Marma wesolowskae

Scientific classification
- Domain: Eukaryota
- Kingdom: Animalia
- Phylum: Arthropoda
- Subphylum: Chelicerata
- Class: Arachnida
- Order: Araneae
- Infraorder: Araneomorphae
- Family: Salticidae
- Subfamily: Salticinae
- Genus: Marma
- Species: M. wesolowskae
- Binomial name: Marma wesolowskae Salgado & Ruiz, 2020

= Marma wesolowskae =

- Genus: Marma
- Species: wesolowskae
- Authority: Salgado & Ruiz, 2020

Species of spider

Marma wesolowskae is a species of jumping spider in the genus Marma that is endemic to Brazil. It has only been found in Pernambuco. First described in 2020 by Alexandre Salgado and Gustavo Ruiz, the spider is small, typically between 3.38 and 4.01 mm in total length. The male is smaller than the female. The spider lives on sandstone and has generally a coloration that blends into the rock. The abdomen has a thick brown stripe down the middle of its back. The species can be distinguished from other members of the genus by its copulatory organs. The female has copulatory openings towards the back of the epigyne and a projecting border at the back of the eipigynal plate.

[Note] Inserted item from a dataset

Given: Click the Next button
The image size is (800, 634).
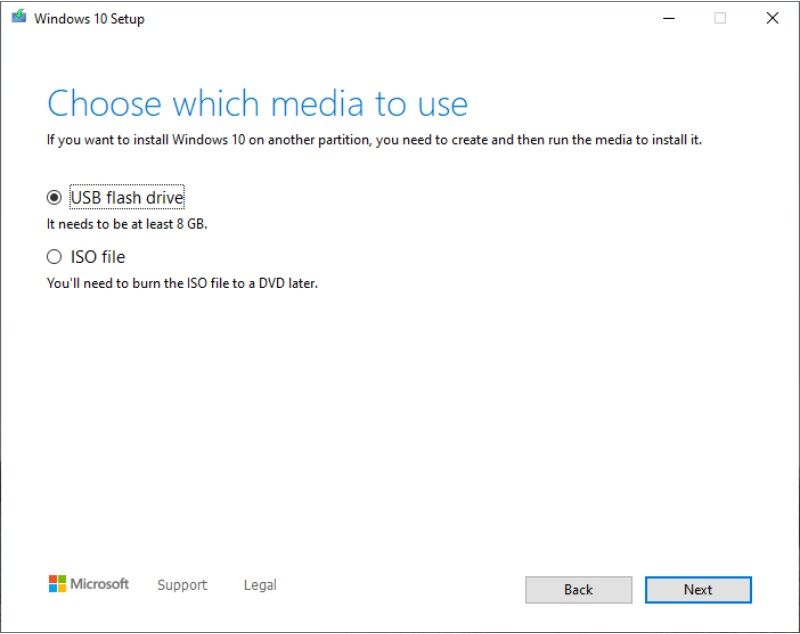Looking at the screenshot, I should click(698, 590).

The male has a long thin embolus and an embolic disc that differs from Marma nigritarsis, Marma pipa and Marma sinuosa.

==Taxonomy==
Marma wesolowskae was first described by Alexandre Salgado and Gustavo Ruizin 2020. The species is named for the Polish arachnologist Wanda Wesołowska. It was allocated to the genus Marma, which itself had been first raised by Eugène Simon in 1902. Marma is part of the Amphidraus–Marma clade. In 2015, Wayne Maddison listed the genus in the tribe Euophryini. In 2017, the genus was grouped with 25 other genera of jumping spiders under the name Colonines.

==Description==
The spider is small. The male has a typical total length of 3.38 mm. The brown carapace is 1.96 mm long and 1.31 mm wide, and covered in scales. The abdomen has a thick brown stripe down the middle of its back and pale edges. The
chelicerae have two forward and one back teeth. The back tooth has more than one cusp. The legs have dark markings. The palpal bulb has an elongated retrolateral tibial apophysis that is reminiscent of a finger. The embolus is long, thing and has a curved end. The embolic disc is narrow and has a straight spike-like protrusion that extends as far as the embolus. The palpal bulb has orange scales.

The female is longer, with a typical length of 4.01 mm. It has a similar carapace, although larger at 1.9 mm long and 1.43 mm wide. The abdomen is also paler. The two copulatory openings are close to each other and to towards the back of the epigyne. The copulatory ducts are long and complex, circling around the spermathecae.

The spider is similar to the related Marma nigritarsis and Marma pipa. The spider shares attributes with these species, including the way that the spermathecae are circled by the copulatory ducts. The males have a narrower emobolc disc. Marma wesolowskae has its copulatory openings placed more to the back of the epigyne, and have a projecting border at the back of the eipigynal plate. It differs from Marma pechichon in that the copulatory ducts circle only once around the spermathecae. Marma sinuosa can be distinguished by the straight protrusion on the embolic disc on Marma wesolowskae. The orange scales on the palpal bulb are also unusual, the other species generally being white,

==Distribution and habitat==
Marma wesolowskae is endemic to Brazil. The male holotype for the species was found in the Buíque in 2019. The female paratype was found nearby. The spider has only been found in Pernambuco. The species lives on sandstone. The spider's colours are similar to its environment, enabling it to hide on the rock.